Perhaps I've forgotten something, but those are the main activities and they're all pretty easy. Setting up a console server (add a Perle serial-port multiplexor, run some serial cables, and edit /lib/ndb/consoledb) makes administration even easier. There's no sendmail, so administrators can toss that huge O'Reilly book. There's no BIND, so administrators can toss that huge O'Reilly book. Without those two, the main (l)unix security bugs are absent.
Familiar applications aren't going to get people intrigued about Plan 9, they're going to lull them into thinking that Plan 9 is Just Another Unix.
I much prefer 8c & 8l to gcc & gld and /n/dump to CVS. Providing gcc, gld, CVS and the like would make developers think `what's so special about this system?', rather than `gee, there are some different and interesting ideas here'.
I don't think that the lack of interest by the world at large is due to a lack of comfortable, familiar applications. I think it's got more to do with a lack of understanding of why Plan 9 is (*really!*) interesting and a shortage of people who find that utterly compelling. People have given various excuses in the past (lack of gcc or X11, cost, licence terms) but if you're really enthused, none of that matters. Unix was a hit because it filled a niche, and what passes for Unix these days is still filling that niche, and for a lot of peple that's good enough. Those of us who can't imagine going back to living on what passes for Unix are a definite minority.

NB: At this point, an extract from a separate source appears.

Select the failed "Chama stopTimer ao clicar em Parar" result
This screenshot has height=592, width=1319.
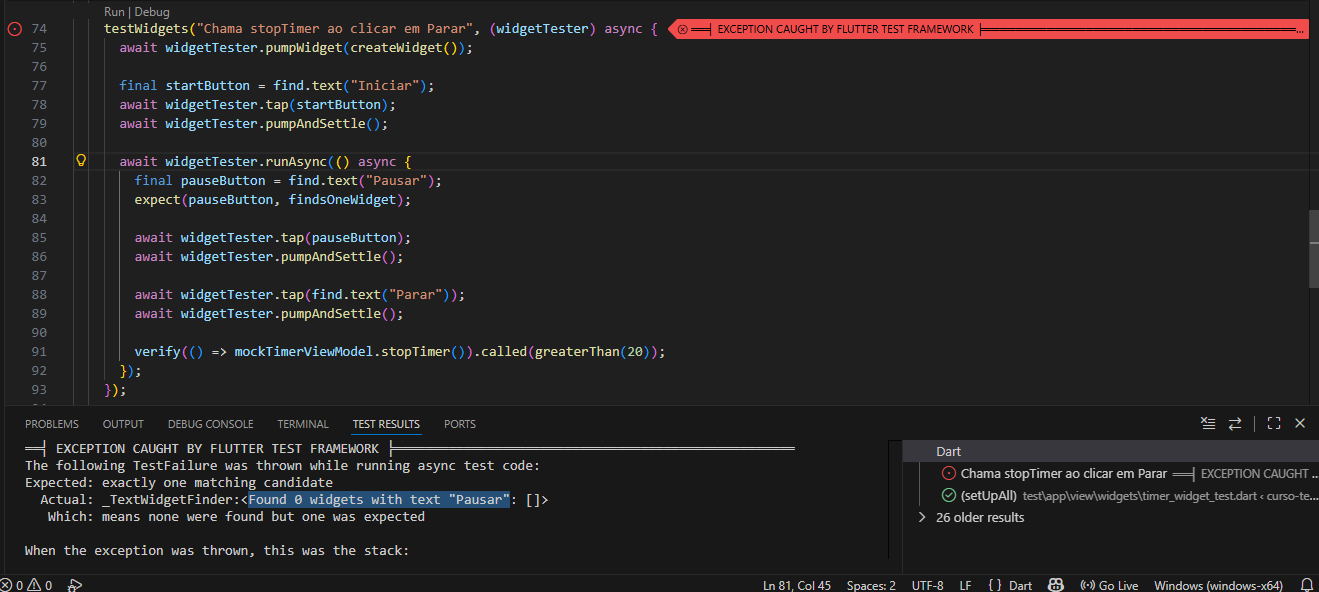(1063, 473)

So what should be done? I don't think we should measure success by counting noses. I'm not even sure that Plan 9 needs to be a ``success''. We're using it, we like it and perhaps that's enough. Keeping up with new hardware is a worthy goal. We're all stretched a bit thin; as far as I know, none of us are able to work on Plan 9 development full-time. People have various pieces of work in progress. Perhaps after the election, the economy will pick up and we'll all have more time to devote.